The MacOS X is the operating system used in all modern Macs. It was developed by Apple to respond to the growing gap between the capabilities of modern operating systems and the existing Mac OS 9. Previous versions of Mac OS were all based on the code developed in the 80s, when the Macintosh platform was still based on early microchips.

Mac OS X came as an evolution of a previous operating system, the NextStep. NextStep was created by a company founded by Steve Jobs, and its goal was to bring the power of UNIX systems to the desktop. Although the company succeeded in creating a new operating system, it failed commercially and was later sold to Apple.

Merging UNIX and Mac OS

After the return of Steve Jobs to the board of Apple, the Operating System used on the Next machines was modified to run the Macintosh software. It was really a difficult process where two separate traditions of software making, namely UNIX and Mac OS, had to converge in order to create something bigger.

The result of the merge between NextStep and MacOS was an operating system that had a proven design and a user friendly user interface. The Mac OS X was initially released as an optional operating system, while Mac OS 9 was still the official version.

Later on, Mac OS X was sold as the sole operating system, although Mac OS 9 was maintained for compatibility reasons. Even as late as 2005 I had the chance to run quite a few programs using the Mac OS 9 emulator in a PowerPC box.

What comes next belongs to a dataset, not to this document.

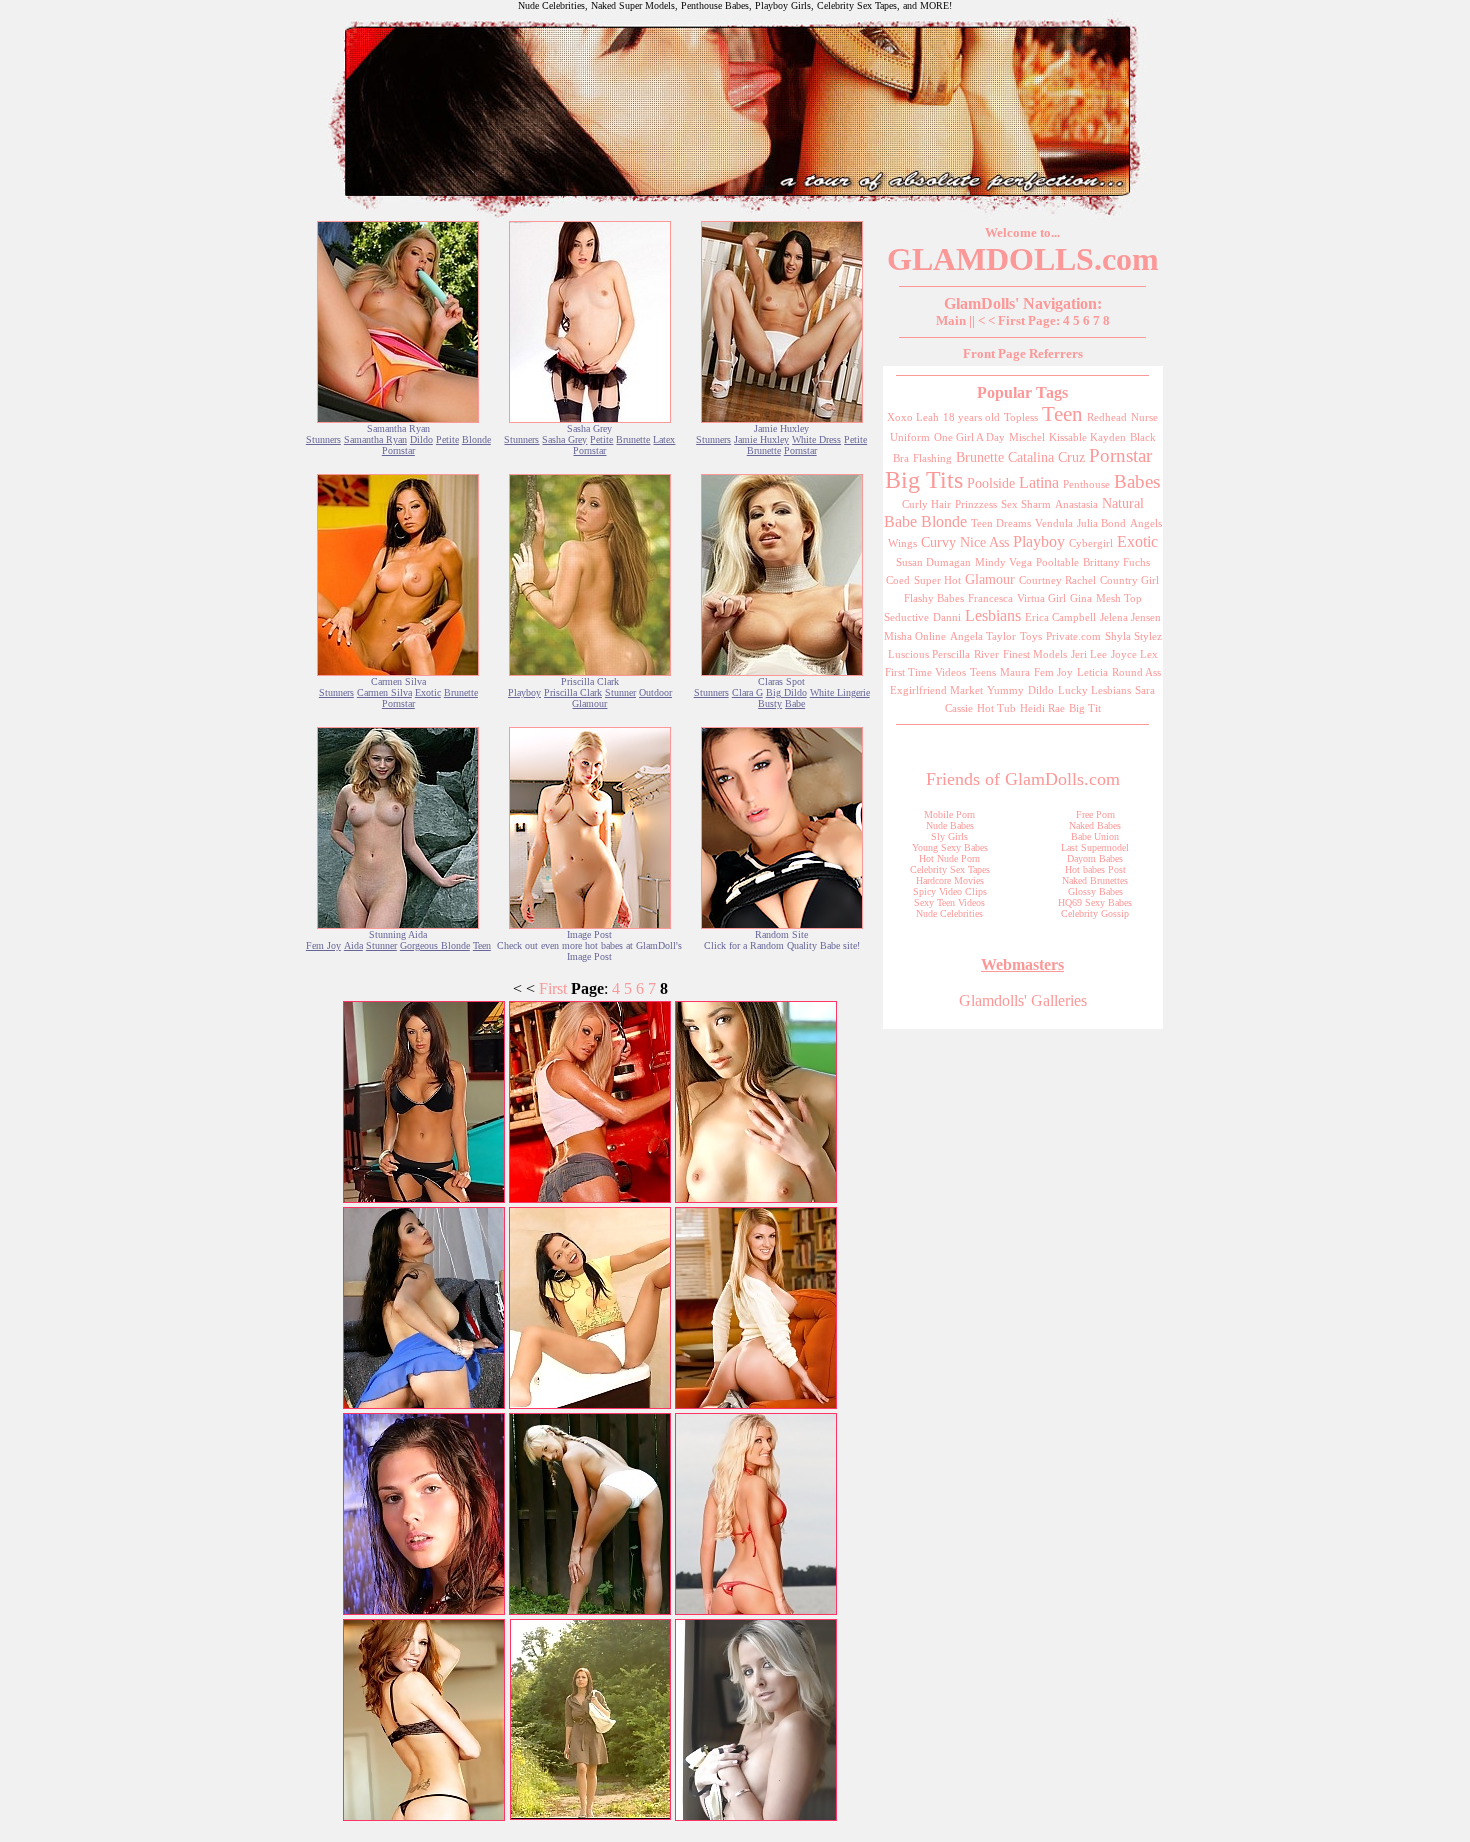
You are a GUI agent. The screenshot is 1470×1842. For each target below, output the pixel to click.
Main (951, 320)
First (553, 988)
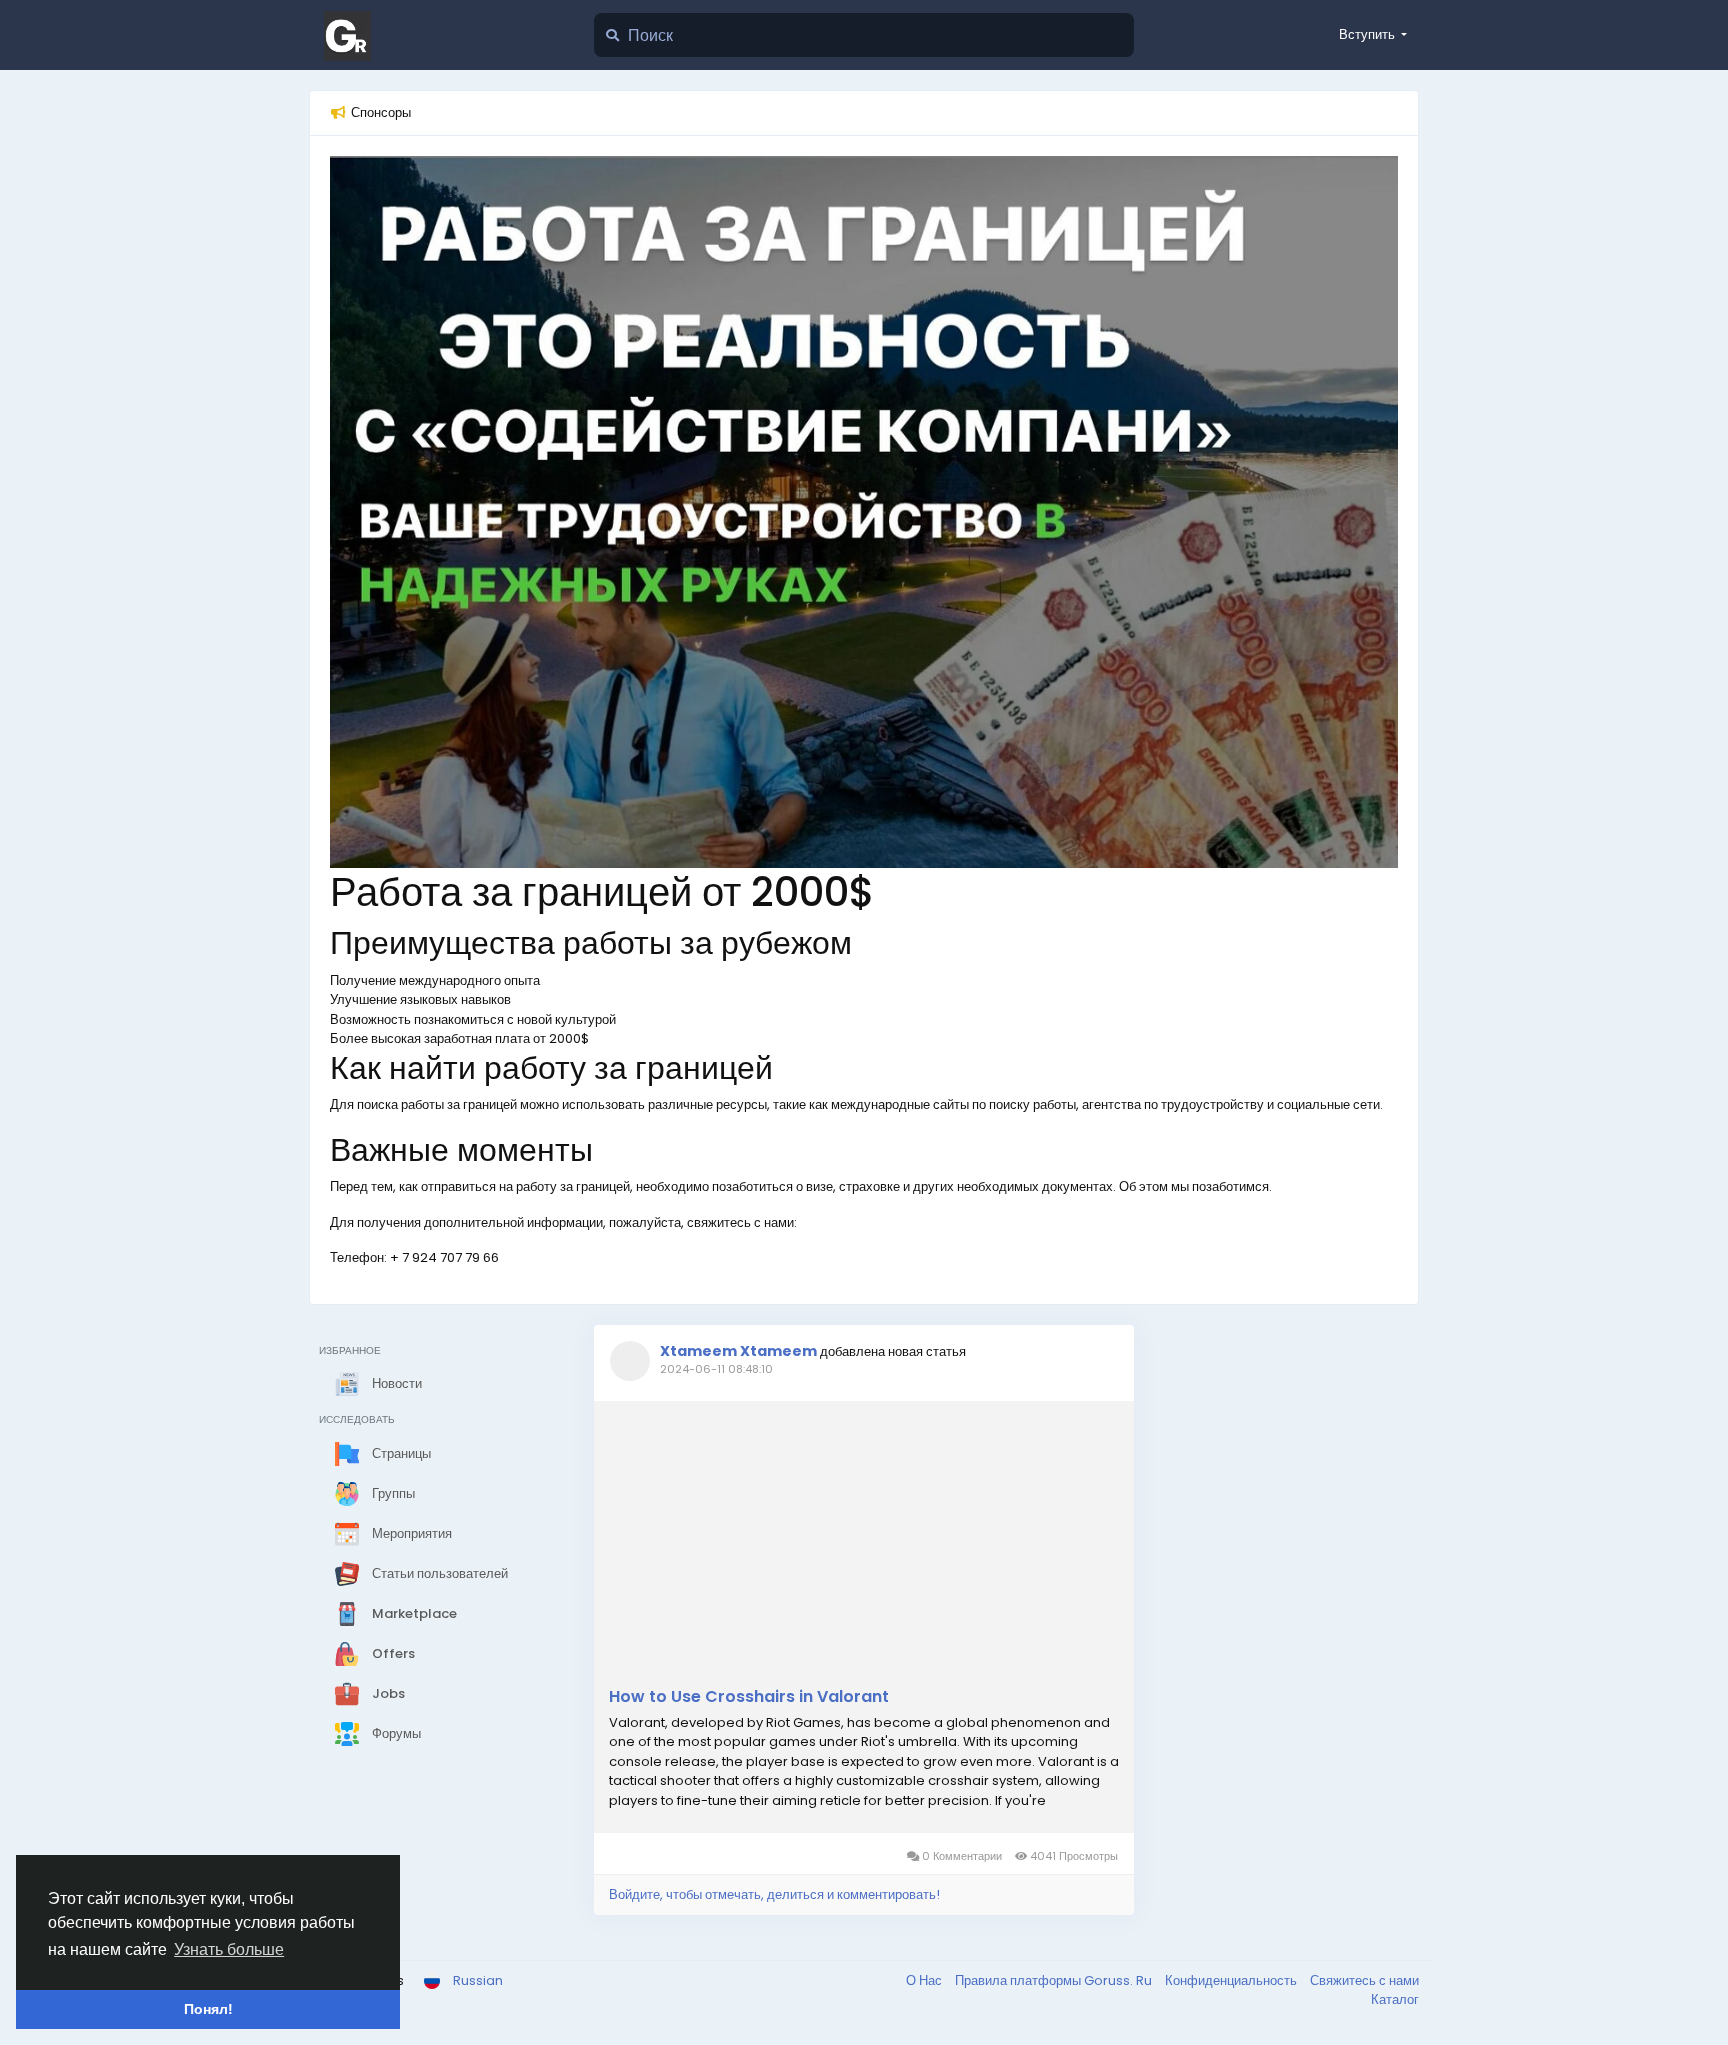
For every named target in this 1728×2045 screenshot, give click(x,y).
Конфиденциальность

The versions of Mac OS X are named after felines. The names of big cats used up to now are: Cheetah, Jaguar, Panther, Tiger, and Leopard. All thes versions introduced new features and enhancements, but the basic operating system, based on UNIX, has remained the same with only improvements and additions.


Mac OS X is the result of several iterations of software development. It follows the traditions of UNIX (through the NextStep operating system) and Mac OS, the original system used by the Macs. Mac OS X is rapidly evolving and new releases are frequently released by Apple. Nowadays, Mac OS X is used not only in desktops, but is also the operating system used in portable devices such as the iPhone and iPod touch.